Chocolate gone, AC off, windows down, welcome summer.

Sunday, May 23, 2010

the pool has to come down

The swimming pool was a gift from my grandparents the year that Mom was diagnosed with cancer. I'm guessing that the two facts were related, but I was only eight at the time and wasn't specifically told, and I haven't asked since to verify. But I remember a lot specifically about the installation of the pool.

First, we went to see the model at Branch Brook. Mom and Dad measured out the backyard with sticks and string. Then the guys with machines (I'm a girl and don't know what they're called) came to dig a hole in the backyard. The guy operating the machine nicked the shed and tore off a half a shingle and gouged a gash in the wood. We had a really wet backyard, and the dirt hole they tore up soon turned into a mudpit.

This must have been late June, because Mommy had just had her surgery, still had drains, and was generally white-faced. The weather turned rainy, and the pre-pool mudhole turned into a lake. We four kids were going to VBS. The morning that the pool installers were coming, the five of us were outside with buckets bailing the water out of the hole. Our carpool came to pick us kids up, and I remember desperately wanting to stay at home to help Mom work in the mudhole. For one reason or another, I got in the van and went off to Pinecone Campground for another day of playing. I remember thinking how utterly ridiculous it was that four healthy kids were going off to play while Mom, with her incisions and drains and obvious pain, was in the backyard bailing water out of a mudpit so that guys could come install a pool for her kids to swim in. When we came home that evening, the pool was installed. Mom never said a word about how difficult it must have been for her. She was as excited as any of us at how nicely the water was filling the pool. She wasn't going in any time soon. She was going on chemo and would spend the majority of the next year on the couch sick.

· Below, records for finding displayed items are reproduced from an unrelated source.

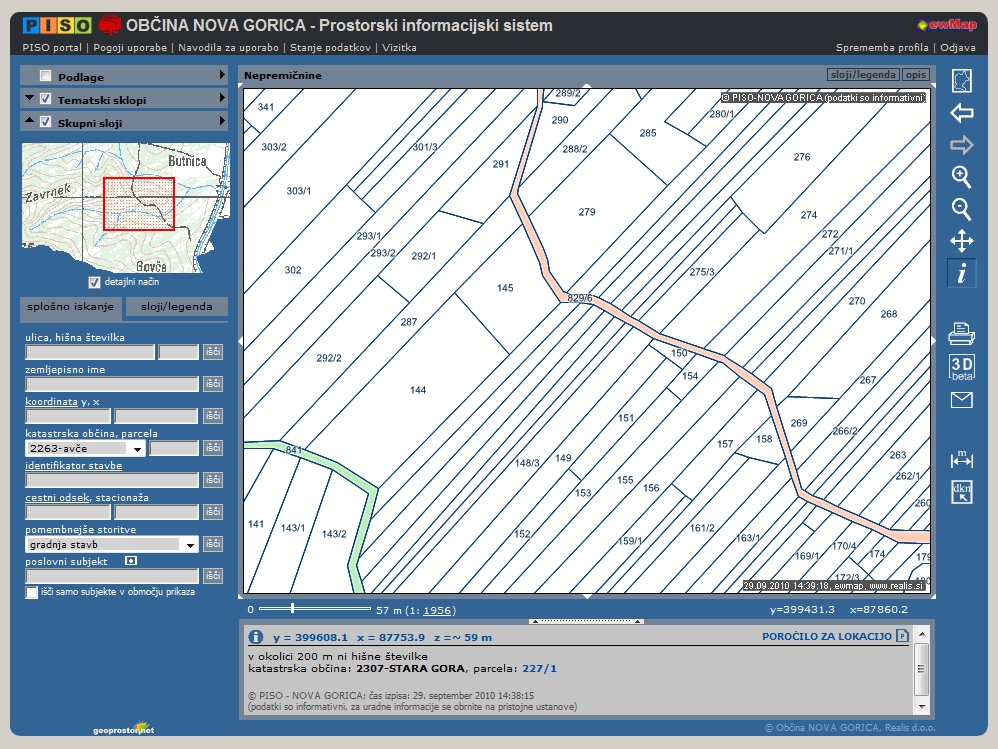The image size is (998, 749).
Task: Go back to previous map view
Action: [961, 113]
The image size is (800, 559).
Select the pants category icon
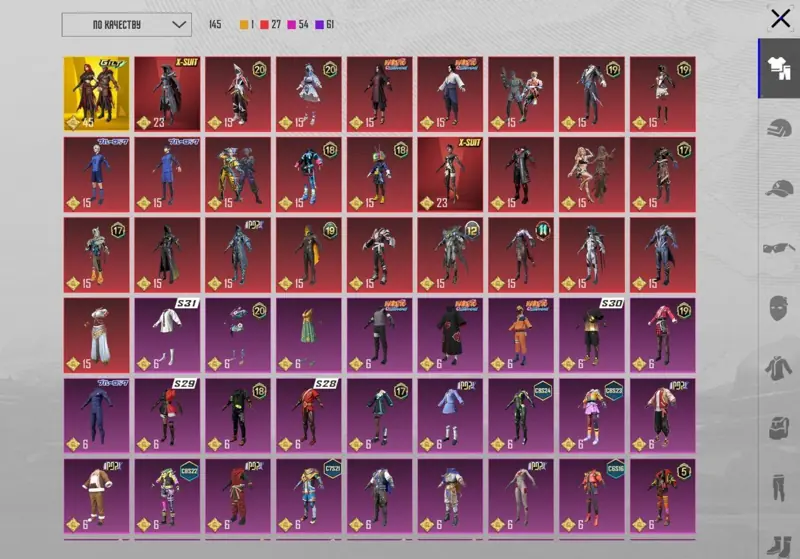tap(779, 488)
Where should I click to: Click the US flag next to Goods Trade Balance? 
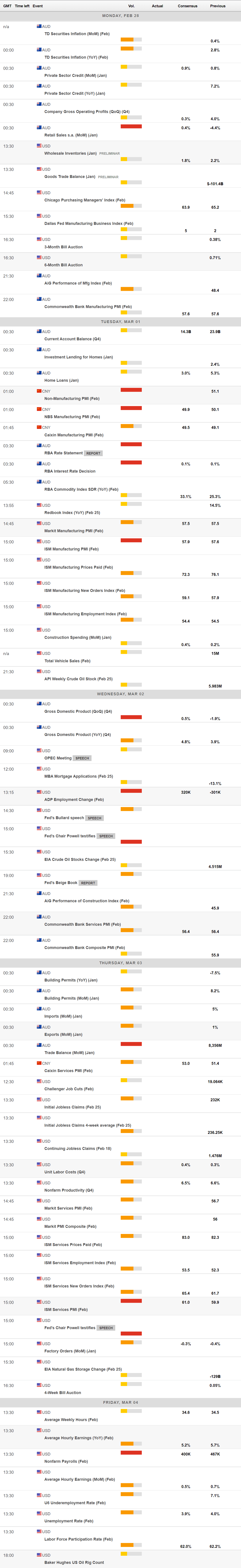click(39, 169)
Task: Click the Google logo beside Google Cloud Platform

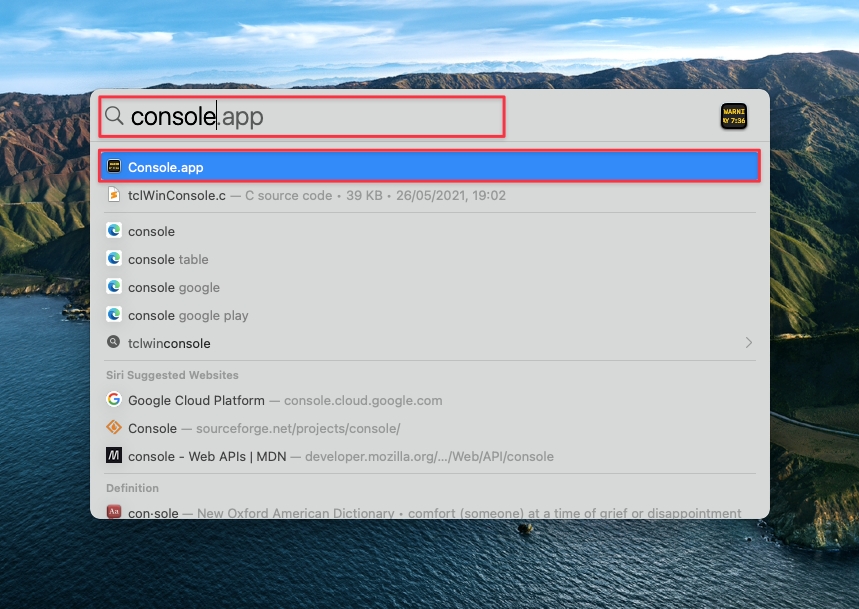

I think of that day often. I wish, I wish, I wish that I had stayed home from VBS, had helped her work, had spent just one more afternoon with her. I didn't even like VBS, and I think that was the day that a little boy knocked over my can of soda, leaving me with nothing to drink. What a stupid thing for her to put herself out for, and she did it without a single complaint.

Now the pool is broken and needs to be taken down. And I want to mourn over the removal of a monument. In a way, the pool feels sacred. I can still stand out there and look over my shoulder at the pool and see her crouching in a mud pit, slinging water out of a bucket the way she was fifteen years ago as I left her behind.